Textabschnitt:
****************************************

In der Vergangenheit waren die verschiedenen Anlageklassen am Anleihemarkt von klar voneinander abgegrenzten Risiko- und Renditefaktoren geprägt. Doch das globale Marktumfeld befindet sich im Wandel und die Grenzen verschwimmen zusehends. In diesem Artikel beleuchten wir, was diese Entwicklung für Anleiheinvestoren bedeutet.

Dieser Artikel beschäftigt sich mit folgenden Themen:

  • Warum der Blick auf Staatsanleihen und Zinsmärkte für Investitionen in Unternehmensanleihen immer wichtiger wird
  • Die Trennlinie zwischen den Märkten der Schwellen- und Industrieländer wird immer unschärfer
  • Der Wert von teamübergreifender Zusammenarbeit und dem Austausch von Perspektiven

Die klassischen Trennlinien zwischen den Anlageklassen verschwimmen immer stärker aufgrund einer wachsenden Wechselwirkung zwischen Geldpolitik und Marktbewegungen. Daten, Ereignisse und Anlageklassen, die einst als nebensächlich galten, beeinflussen heute zunehmend die Portfoliorenditen. Einige sind mit neuen Risiken verbunden, andere eröffnen attraktive Chancen. Diese Überschneidung führt dazu, dass Anleihen und Kredite aus Schwellenländern (EM) für Anleger in Industrieländern (DM) zunehmend attraktiv werden.

****************************************

Zu erledigen:
**a)** Worauf führt der Artikel über den Anleihemarkt zurück, dass die klassischen Trennlinien zwischen den Anlageklassen immer stärker verschwimmen?
**b)** Schreiben Sie aus dem Artikel über den Anleihemarkt die Passage von „Die klassischen Trennlinien“ bis einschließlich „zunehmend attraktiv werden.“ wortgetreu ab.
Das anschließende Material hat keinen Bezug zum Artikel über den Anleihemarkt.

Gesammelte Daten:

****************************************

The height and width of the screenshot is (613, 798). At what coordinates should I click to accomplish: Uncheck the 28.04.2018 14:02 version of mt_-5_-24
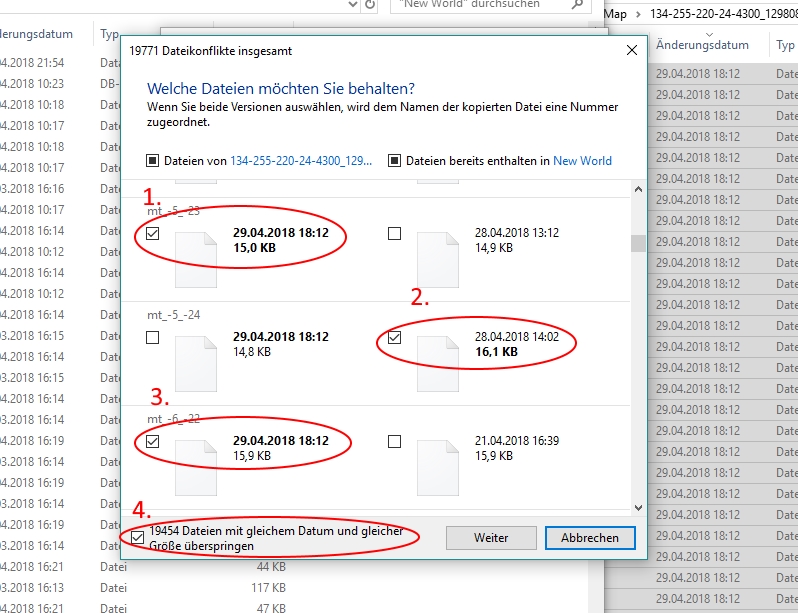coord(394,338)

****************************************

Lösungen:
**a)** Auf eine wachsende Wechselwirkung zwischen Geldpolitik und Marktbewegungen.

**b)**
Die klassischen Trennlinien zwischen den Anlageklassen verschwimmen immer stärker aufgrund einer wachsenden Wechselwirkung zwischen Geldpolitik und Marktbewegungen. Daten, Ereignisse und Anlageklassen, die einst als nebensächlich galten, beeinflussen heute zunehmend die Portfoliorenditen. Einige sind mit neuen Risiken verbunden, andere eröffnen attraktive Chancen. Diese Überschneidung führt dazu, dass Anleihen und Kredite aus Schwellenländern (EM) für Anleger in Industrieländern (DM) zunehmend attraktiv werden.